= Source extract =
If this was all there was to Ragebound, I’d quickly throw it into RPS’ big pile of pixel-peppered nostalgia bait, along with all the other low-res revisitations that recreate the olden days without investigating the layers of game design that have accumulated like sediment in the intervening decades (hello, every PS1 tank controls horror game with fixed cameras and nothing interesting to say). Luckily, there’s one other fancy trick to Game Kitchen’s ninja antics.
Certain enemies glow blue or pink. Hit the blue buggers with the swordfella’s attack to become supercharged; cut down the pink pissants with ghostlady’s attack to become likewise charged-up. Mix up your colours by close-combatting a pink-coded baddie, for example, and you’ll miss out on the beefy glow of your next extra-powerful slice, an essential move you’ll need to cut down “blocker” enemies who slow down your sprint through the level. It’s only a thin layer of extra challenge, as you could technically batter your way through the whole game without using these super attacks. But the intention is clear: figure out a nippy run that instantaneously cuts down as many foes as possible in as quick a time as possible. This game is built for speedrunners.
In an earlier preview, I was impressed by the fluidity this feature granted to the levels. I liked that it leant into a “kill anything in one hit” philosophy – but only if you do things exactly in the right order, or with quick enough reflexes to at least fudge it. Those few enemies who took multiple whacks were sliceable in one bash, so long as you followed the patterns and pre-killed the correct enemy with the right-coloured attack.
But having now played the whole game, I’ve seen how this philosophy falters partway through. Many more enemies who require multiple slices appear, and sometimes even the glowing “charger” fodder who grant you that superslash will require more than one shanking. This does make it more challenging – something I’m sure plenty will relish – but it also slaps that sense of fluidity out of your hands and onto the floor. That’s especially true in later boss fights, where the rhythm becomes dictated by a classic pattern-discerning combat waltz.

= Given data =
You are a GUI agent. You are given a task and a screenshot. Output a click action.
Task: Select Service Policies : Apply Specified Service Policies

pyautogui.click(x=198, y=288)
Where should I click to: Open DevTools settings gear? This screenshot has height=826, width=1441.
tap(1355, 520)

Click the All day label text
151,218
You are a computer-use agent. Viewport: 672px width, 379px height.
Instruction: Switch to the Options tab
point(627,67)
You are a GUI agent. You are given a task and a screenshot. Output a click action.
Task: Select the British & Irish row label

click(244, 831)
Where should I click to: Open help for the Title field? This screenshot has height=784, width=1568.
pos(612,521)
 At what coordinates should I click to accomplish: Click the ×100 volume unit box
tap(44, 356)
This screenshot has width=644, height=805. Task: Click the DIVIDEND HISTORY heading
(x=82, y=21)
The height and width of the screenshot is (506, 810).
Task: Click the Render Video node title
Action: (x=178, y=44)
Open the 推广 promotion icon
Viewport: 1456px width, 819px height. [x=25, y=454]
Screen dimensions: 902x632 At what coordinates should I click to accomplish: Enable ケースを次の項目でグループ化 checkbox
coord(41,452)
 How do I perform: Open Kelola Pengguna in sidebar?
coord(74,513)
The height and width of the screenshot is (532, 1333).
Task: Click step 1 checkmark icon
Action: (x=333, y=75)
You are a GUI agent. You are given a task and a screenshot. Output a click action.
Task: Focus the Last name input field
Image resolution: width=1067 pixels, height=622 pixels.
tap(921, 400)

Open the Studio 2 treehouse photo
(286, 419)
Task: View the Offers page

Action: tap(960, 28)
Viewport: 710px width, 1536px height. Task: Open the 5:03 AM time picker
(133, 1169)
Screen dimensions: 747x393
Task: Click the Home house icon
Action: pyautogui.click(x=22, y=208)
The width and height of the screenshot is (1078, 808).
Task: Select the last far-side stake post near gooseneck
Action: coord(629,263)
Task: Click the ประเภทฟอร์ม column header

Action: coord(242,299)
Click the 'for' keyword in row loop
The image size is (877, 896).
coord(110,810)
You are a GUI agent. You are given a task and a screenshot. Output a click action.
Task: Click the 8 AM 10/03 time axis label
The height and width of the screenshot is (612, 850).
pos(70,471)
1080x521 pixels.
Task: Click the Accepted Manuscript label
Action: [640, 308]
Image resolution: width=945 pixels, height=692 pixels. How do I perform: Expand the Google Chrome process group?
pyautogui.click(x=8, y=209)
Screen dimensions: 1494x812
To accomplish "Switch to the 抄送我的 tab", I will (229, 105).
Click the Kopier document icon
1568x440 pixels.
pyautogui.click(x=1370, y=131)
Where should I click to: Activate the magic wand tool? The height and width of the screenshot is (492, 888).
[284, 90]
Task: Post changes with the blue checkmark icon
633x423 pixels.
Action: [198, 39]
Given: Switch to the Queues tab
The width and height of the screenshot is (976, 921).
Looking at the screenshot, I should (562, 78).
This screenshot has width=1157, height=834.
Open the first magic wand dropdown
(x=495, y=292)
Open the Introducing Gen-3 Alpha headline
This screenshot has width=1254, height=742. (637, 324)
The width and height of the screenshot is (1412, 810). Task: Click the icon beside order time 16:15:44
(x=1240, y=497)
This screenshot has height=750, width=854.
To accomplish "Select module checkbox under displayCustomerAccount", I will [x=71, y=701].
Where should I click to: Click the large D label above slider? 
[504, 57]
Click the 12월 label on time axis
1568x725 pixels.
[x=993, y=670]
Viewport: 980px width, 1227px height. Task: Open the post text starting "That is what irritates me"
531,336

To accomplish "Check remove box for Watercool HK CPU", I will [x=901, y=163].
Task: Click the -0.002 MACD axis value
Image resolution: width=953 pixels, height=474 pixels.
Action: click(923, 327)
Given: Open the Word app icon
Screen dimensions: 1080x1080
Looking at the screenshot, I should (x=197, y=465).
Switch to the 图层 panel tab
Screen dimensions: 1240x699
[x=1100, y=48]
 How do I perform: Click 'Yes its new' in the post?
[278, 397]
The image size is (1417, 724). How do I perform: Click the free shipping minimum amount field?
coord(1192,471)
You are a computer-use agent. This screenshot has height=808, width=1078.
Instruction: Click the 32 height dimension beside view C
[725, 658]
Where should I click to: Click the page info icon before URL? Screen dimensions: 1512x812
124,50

= What you need to do =
- a) In the Ragebound review, why does the reviewer say that close-combatting a pink-coded enemy costs the player? Explain in one to three sentences.
- b) Pick up the Ragebound review after its last sentence and keep writing it.

= Task results =
- a) Pink enemies charge the player up only when cut down with the ghostlady's attack, so close-combatting one means missing out on the glow of the next extra-powerful slice. That slice is essential for cutting down the "blocker" enemies that slow the sprint through the level.

- b)
You still need a fair amount of precision to get through levels, but I think that failure to commit hard to a totally precise lethality disappoints me. What early on seems like an invitation to dance and figure out a slick order of attack, becomes a more ordinary retro dash ‘n’ slash once you’re slowed by the weight of button bashing more and more often.
It’s not punitive in its restarts and checkpointing, at least. You’ll rarely lose more than a few seconds when you tumble into a pit. But some places could’ve been refined and shortened even more. Why send me five seconds back outside a boss gate if the only way for me to go is straight back in there? It would be better to instantaneously begin the boss fight again.
I especially grated at some of these bosses, which are beautifully rendered yet also the most typical genre element in the entire game, all pattern recognition and multi-phase wreckage. How I feel about the reflex-honing and the trial-by-game-over approach is dependent on mood, motivation, and whether or not I just like how things feel in my hands. Facing Genichiro in Sekiro after countless failed attempts resulted in a series of perfectly practiced steps which felt downright transcendent to perform perfectly. In Ragebound, defeating a weird mutant slimeball feels… I don’t know, rewarding, I guess? I get better at beating things, sure, but sometimes it’s only just enough to make up for the frustration of taking another electrical globule of spit to the face.
They’re hit and miss, rather than all terrible. I liked a big bad battleship that had me pinballing around its many eye-like turrets while soldiers took pot shots from me at the sides. I liked the twin mega eels who required me to use both blue and pink super-cuts in a strange act of one-person teamwork. I did not like the hulking apebeast who ejected spikey crystals at me. Mostly because these crystals were the “charger” enemies I needed to destroy to become hyperviolently charged, and you needed to hit these crystals three times to crack them and earn that juiceboost. There was barely enough time to hit these crystals once or twice before the beastbastard was standing right on top of me again. Go away, you zoo reject.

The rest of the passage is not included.